Page from a Tennessee Journal (AmazonEncore Edition)
she would do everything within her power to keep Alex home with her.
Alone in her kitchen with dawn finally breaking full and pale this January morning, Eula failed in her efforts to put flesh and bone to the other woman. If such a person existed, who could she be? Surely, no one Eula knew. None of the women at the ladies’ quilting bee or the church socials had ever paid Alex more than a passing glance in twenty years, despite his good looks. Eula slammed her journal to the table.
As she stood to start breakfast, she was certain Alex was out riding the acres. Perhaps a fence had blown down in last night’s wind. Still, the missing food, her husband’s decreasing interest in her as a wife, and the early risings had all happened about the same time. Gripping her pencil, she suspended it over the margin of her journal. Pressing the pencil down hard to stop the wavering lines her shaking hand might make, she wrote down question marks next to the columns of missing foodstuff. In the margin she lettered, “Must ask Alex,” and changed her mind. As she drew her pencil over and over the words, a gnawing sensation, worse than a mouse at the corn barrel, grew in her belly. She didn’t know how or why, but her stomach told her that somehow the mid-forty was part of the answer to her quandary.
CHAPTER THIRTEEN
It was the sound of another blast of wind rattling the barn window rather than the sliver of pale light creeping through the shutter that finally forced Alex to open his eyes. Even without looking, he knew the ground outside would be frosty this January morning, but under two quilts with Laura’s soft body spooned inside his, he felt bathed in warmth. He awakened with his arm over the roundness of her belly. He let his hand slide even lower. She stirred and he leaned to kiss her ear. She swiveled her head toward him and peered at the slender shaft of light from above.

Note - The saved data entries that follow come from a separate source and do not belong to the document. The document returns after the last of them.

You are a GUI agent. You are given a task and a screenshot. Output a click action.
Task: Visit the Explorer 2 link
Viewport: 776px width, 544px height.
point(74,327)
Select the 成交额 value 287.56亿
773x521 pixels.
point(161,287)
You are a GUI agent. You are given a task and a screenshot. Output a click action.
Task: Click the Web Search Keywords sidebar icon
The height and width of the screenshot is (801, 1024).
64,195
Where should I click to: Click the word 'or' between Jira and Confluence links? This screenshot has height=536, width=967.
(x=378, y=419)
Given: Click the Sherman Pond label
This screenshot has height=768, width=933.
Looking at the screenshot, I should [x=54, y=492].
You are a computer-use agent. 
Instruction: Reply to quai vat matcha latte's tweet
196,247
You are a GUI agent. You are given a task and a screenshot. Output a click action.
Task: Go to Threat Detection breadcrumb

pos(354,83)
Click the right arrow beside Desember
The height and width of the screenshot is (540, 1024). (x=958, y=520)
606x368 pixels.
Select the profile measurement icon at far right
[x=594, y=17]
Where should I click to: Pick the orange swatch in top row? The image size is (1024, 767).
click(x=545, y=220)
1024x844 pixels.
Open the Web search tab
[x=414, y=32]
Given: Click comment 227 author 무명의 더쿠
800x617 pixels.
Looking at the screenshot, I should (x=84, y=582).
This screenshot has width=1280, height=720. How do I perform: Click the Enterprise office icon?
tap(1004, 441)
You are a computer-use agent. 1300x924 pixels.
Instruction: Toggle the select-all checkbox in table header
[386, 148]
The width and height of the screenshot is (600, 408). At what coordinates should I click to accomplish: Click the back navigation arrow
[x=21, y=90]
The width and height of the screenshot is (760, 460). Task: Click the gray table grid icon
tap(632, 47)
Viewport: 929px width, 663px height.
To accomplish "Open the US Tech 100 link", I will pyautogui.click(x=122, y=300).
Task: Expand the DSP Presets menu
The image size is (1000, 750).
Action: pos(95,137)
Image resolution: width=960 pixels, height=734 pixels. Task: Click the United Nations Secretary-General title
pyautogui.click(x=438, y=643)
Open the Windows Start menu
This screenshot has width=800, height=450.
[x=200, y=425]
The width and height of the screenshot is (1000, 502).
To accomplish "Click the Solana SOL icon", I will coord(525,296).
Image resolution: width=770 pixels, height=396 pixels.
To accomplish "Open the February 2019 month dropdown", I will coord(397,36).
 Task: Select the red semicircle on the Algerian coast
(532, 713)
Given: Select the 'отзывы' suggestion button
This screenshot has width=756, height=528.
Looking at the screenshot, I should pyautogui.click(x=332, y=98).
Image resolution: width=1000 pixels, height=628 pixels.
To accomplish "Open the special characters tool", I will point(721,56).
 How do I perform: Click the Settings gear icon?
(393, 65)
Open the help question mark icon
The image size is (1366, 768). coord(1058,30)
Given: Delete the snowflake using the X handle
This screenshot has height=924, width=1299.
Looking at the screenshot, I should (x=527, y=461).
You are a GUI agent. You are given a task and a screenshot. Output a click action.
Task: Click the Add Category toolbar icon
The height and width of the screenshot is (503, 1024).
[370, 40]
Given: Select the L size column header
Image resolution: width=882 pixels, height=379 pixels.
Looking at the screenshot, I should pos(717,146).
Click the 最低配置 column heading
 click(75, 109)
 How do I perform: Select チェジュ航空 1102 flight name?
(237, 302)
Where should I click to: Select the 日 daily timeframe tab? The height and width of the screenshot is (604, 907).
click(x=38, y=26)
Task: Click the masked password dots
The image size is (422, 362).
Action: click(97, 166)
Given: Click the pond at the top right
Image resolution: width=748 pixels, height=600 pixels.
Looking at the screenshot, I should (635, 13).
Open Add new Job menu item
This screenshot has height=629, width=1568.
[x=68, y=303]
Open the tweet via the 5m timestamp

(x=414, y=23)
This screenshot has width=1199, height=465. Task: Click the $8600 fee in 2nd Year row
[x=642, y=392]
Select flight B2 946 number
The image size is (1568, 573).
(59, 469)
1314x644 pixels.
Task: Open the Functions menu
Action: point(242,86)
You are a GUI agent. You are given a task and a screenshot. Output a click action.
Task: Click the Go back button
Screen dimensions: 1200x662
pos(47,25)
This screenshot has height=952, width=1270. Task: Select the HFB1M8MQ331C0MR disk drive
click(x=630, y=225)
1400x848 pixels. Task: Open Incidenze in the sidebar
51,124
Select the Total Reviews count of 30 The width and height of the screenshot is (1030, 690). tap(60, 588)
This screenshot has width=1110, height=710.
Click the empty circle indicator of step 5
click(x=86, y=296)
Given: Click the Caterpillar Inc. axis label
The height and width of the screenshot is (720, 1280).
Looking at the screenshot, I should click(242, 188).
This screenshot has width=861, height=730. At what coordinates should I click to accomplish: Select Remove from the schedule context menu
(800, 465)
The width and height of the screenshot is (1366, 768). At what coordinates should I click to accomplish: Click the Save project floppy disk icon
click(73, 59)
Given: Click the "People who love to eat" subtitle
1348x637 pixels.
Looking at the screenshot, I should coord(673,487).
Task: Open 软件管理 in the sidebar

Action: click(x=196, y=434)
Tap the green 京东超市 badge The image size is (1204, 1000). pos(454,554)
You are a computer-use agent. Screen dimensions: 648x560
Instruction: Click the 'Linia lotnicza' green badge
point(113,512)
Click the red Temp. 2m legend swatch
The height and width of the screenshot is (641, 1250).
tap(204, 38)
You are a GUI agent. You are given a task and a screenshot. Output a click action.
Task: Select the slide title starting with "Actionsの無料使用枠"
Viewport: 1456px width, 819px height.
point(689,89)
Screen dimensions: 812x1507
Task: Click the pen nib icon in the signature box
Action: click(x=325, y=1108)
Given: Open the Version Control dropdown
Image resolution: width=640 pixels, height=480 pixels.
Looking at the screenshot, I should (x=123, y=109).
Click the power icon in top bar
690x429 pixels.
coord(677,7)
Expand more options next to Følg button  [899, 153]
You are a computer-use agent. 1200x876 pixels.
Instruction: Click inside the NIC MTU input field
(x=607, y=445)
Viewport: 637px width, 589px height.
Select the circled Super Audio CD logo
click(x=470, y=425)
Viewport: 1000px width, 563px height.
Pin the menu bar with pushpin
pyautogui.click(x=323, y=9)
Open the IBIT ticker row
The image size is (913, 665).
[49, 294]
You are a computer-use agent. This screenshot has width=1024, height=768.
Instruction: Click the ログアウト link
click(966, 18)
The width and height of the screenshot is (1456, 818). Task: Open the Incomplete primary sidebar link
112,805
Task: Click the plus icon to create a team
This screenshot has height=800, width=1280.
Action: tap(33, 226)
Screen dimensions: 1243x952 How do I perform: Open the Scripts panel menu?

“It’s morning,” she murmured as she turned back and started to scoot to the edge of the sheet-covered mattress.
He moved his hand to her waist and held her even tighter. In the last four months he had worked on training himself to awaken just at daybreak. That way he could be in his own barn starting chores in twenty minutes. But when the weather turned cold and he put up the new shutter over the barn window, too little light entered the sleeping alcove he now shared with Laura to alert him to the breaking dawn.
“Morning can wait.” He stroked her shoulder.
It was getting more and more difficult to leave her. She put her hand over his and broke his hold as she squirmed to face him.
“Daylight just about here. It’s best you get back home.” She pulled away and sat on the edge of the mattress as she reached between the two quilts for the new flannel nightgown he had given her.
He let his fingers run down her bare back. She didn’t resist. In the past few months, he was almost sure he detected a softening in her behavior toward his embraces and kisses. Now, she followed his lead without being instructed, and sometimes, he could almost swear, he felt her lips responding to his. He knew she no longer trembled when he caressed her. More than once he heard her sharp intake of breath when he thrust inside her. He was almost certain her moan came from pleasure. Alex knew it pleased him to wait several seconds for her reaction, and when he sensed her letting go of her resistance, he plunged even deeper. Then, there were the times he felt her fingernails gently rake his back. He was convinced that Laura was fighting, and losing, the battle against the passion she didn’t want him to see.
“I’ll put your coffee on.” She slipped the gown over her hips in the small cubicle Alex had constructed for their privacy.
Where once the quilt had been the only thing separating them from the children in the barn loft, he had built a wood-slatted wall with a narrow opening for a doorway, which he covered with a heavy burlap curtain.
“Watch yo’ head when you get up.” Laura pointed to the sloped roof that allowed just enough headroom for her to stand upright at its highest point in the new little bedroom but caused Alex to stoop at all times. She pushed aside the curtain and walked out into the main room.
Despite her best efforts to get him up, Alex pulled the bottom quilt under his chin to compensate for the loss of Laura’s body heat. It was getting harder and harder to be without her embrace.